What the exercise asks:
Whenever the string "Evénements" turns up in a line below, that line should be copied.

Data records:
--- START ---
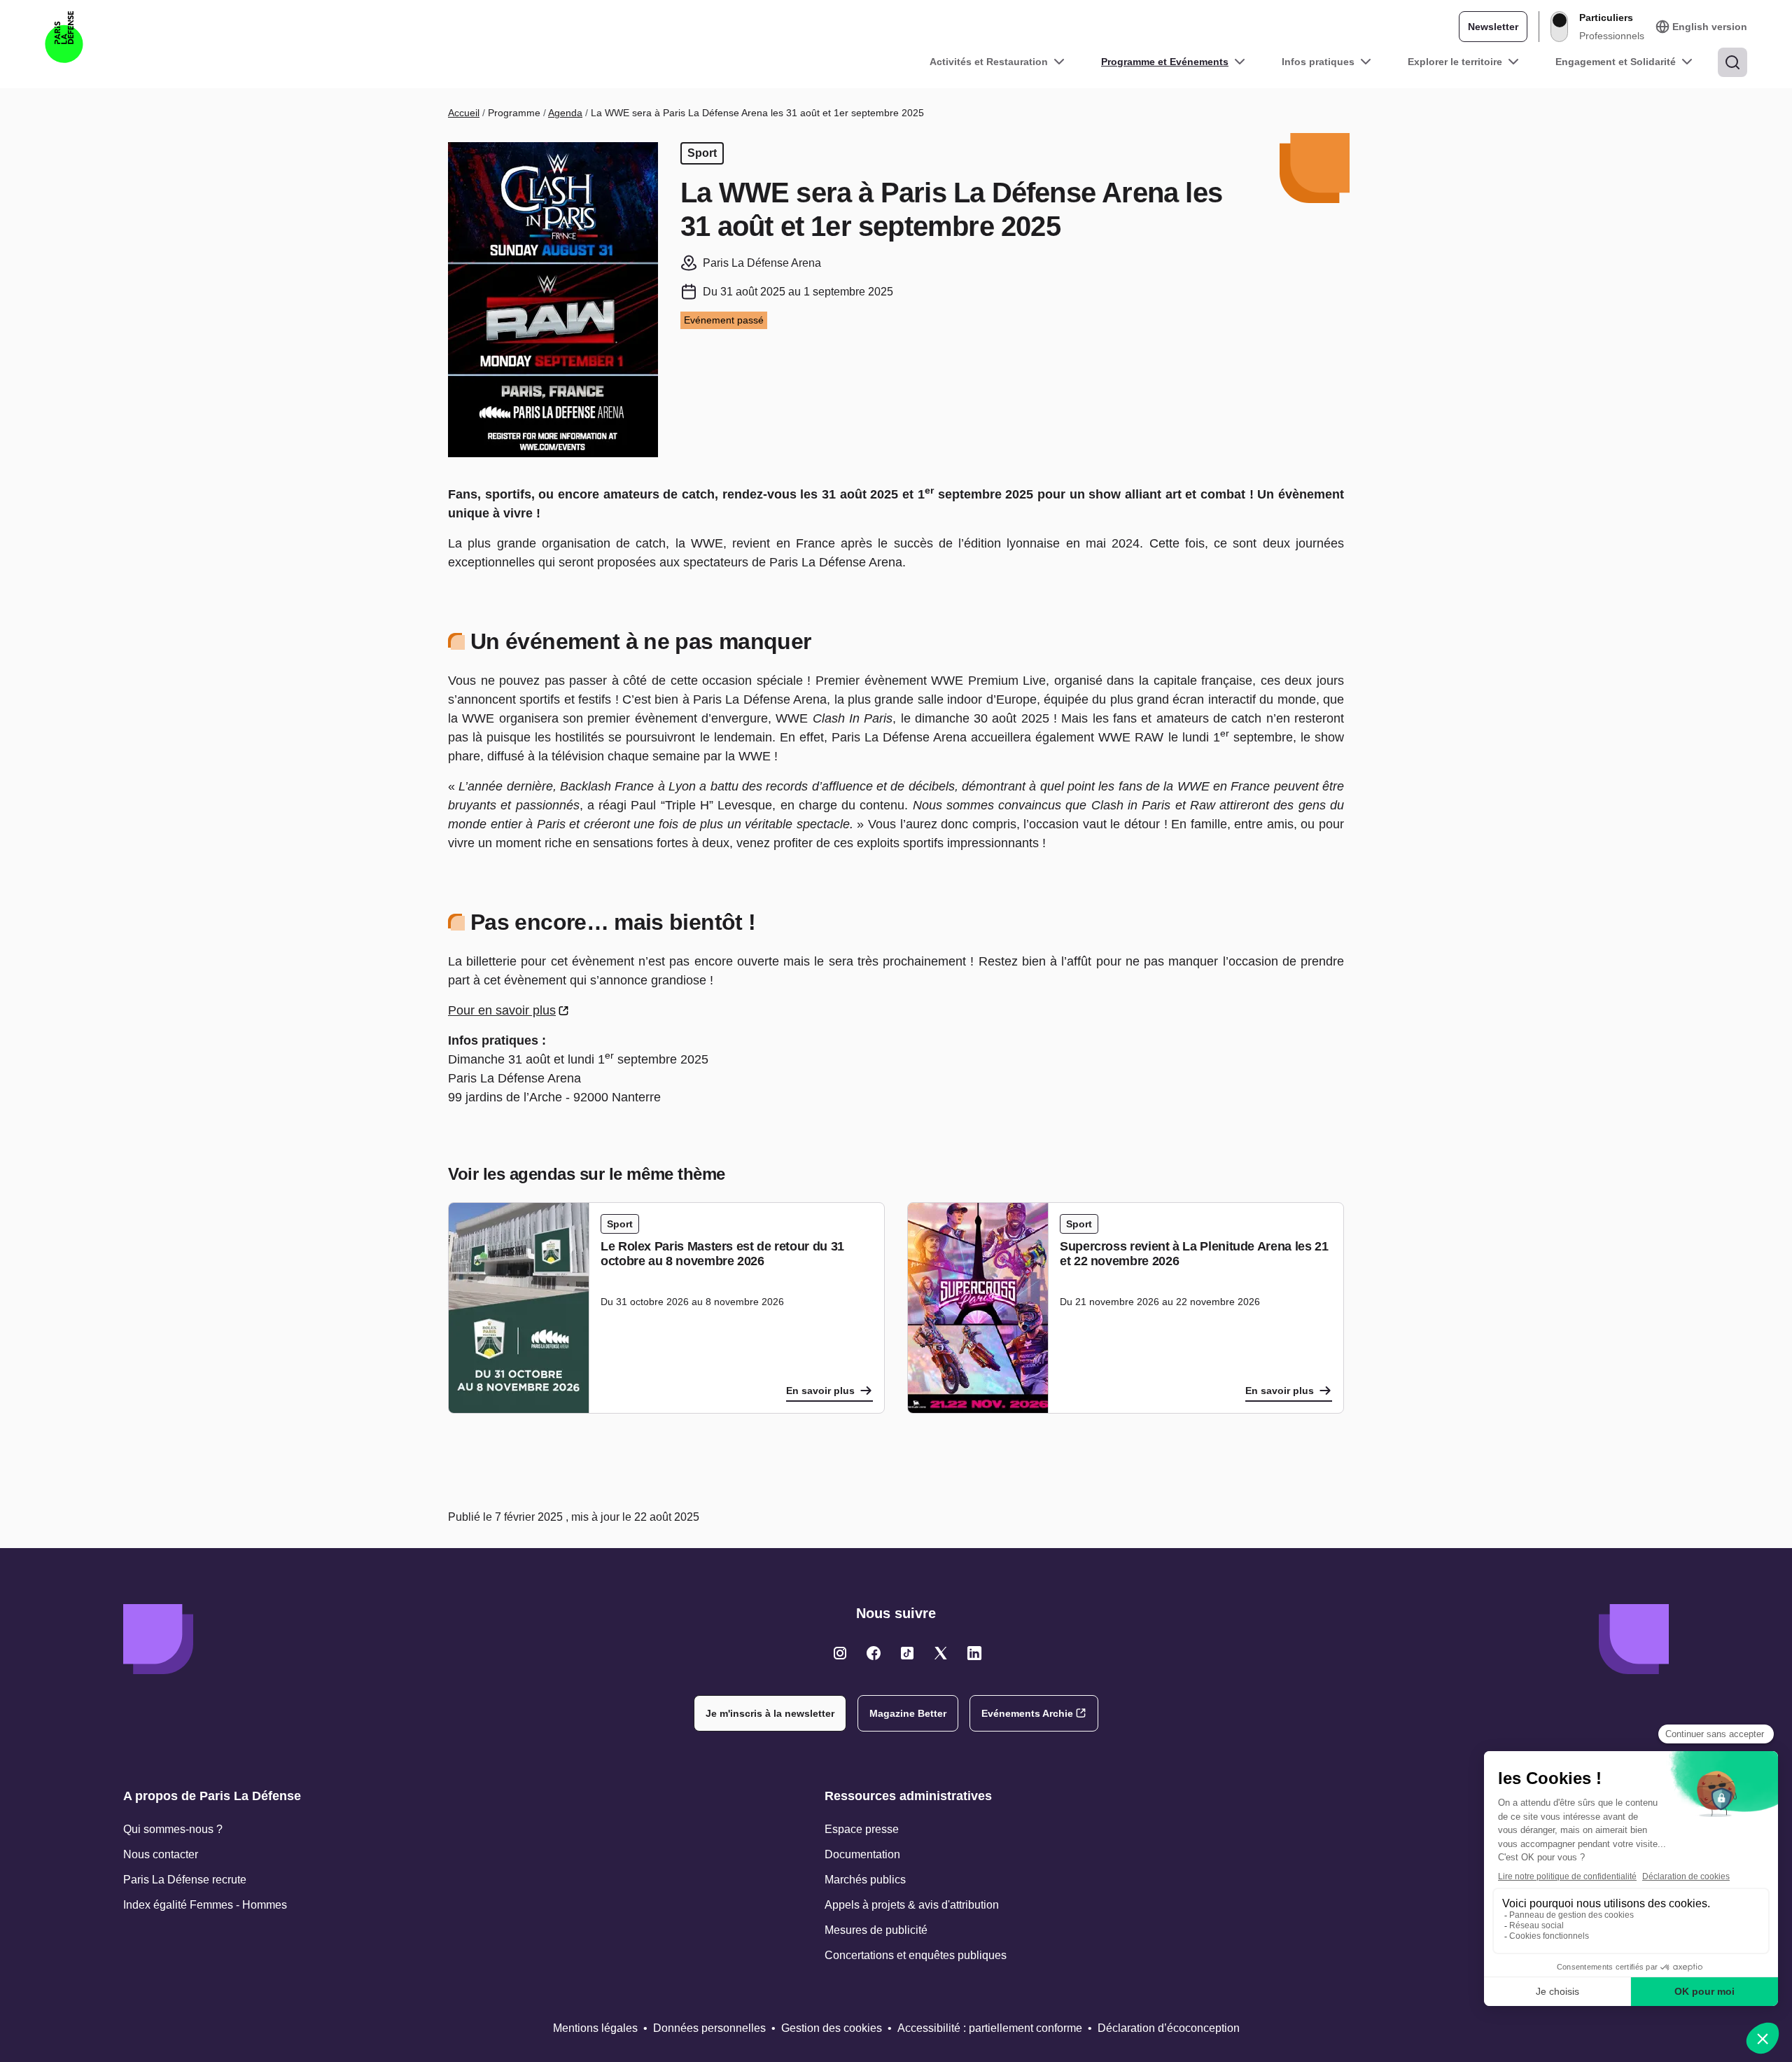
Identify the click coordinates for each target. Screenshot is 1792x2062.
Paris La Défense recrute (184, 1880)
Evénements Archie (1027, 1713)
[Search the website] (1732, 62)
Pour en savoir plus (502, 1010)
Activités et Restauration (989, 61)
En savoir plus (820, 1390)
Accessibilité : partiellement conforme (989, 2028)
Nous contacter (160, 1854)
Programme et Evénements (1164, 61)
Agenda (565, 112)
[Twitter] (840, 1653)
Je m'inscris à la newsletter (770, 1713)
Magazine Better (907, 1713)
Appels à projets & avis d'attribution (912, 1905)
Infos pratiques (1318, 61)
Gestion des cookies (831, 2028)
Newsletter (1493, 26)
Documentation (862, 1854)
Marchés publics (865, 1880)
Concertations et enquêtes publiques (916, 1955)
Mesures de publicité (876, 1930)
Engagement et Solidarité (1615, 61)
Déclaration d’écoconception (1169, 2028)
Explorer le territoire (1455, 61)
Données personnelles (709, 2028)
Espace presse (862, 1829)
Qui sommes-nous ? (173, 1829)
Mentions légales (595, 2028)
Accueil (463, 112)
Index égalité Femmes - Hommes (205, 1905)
--- END ---
Response to the task:
Evénements Archie (1027, 1713)
Programme et Evénements (1164, 61)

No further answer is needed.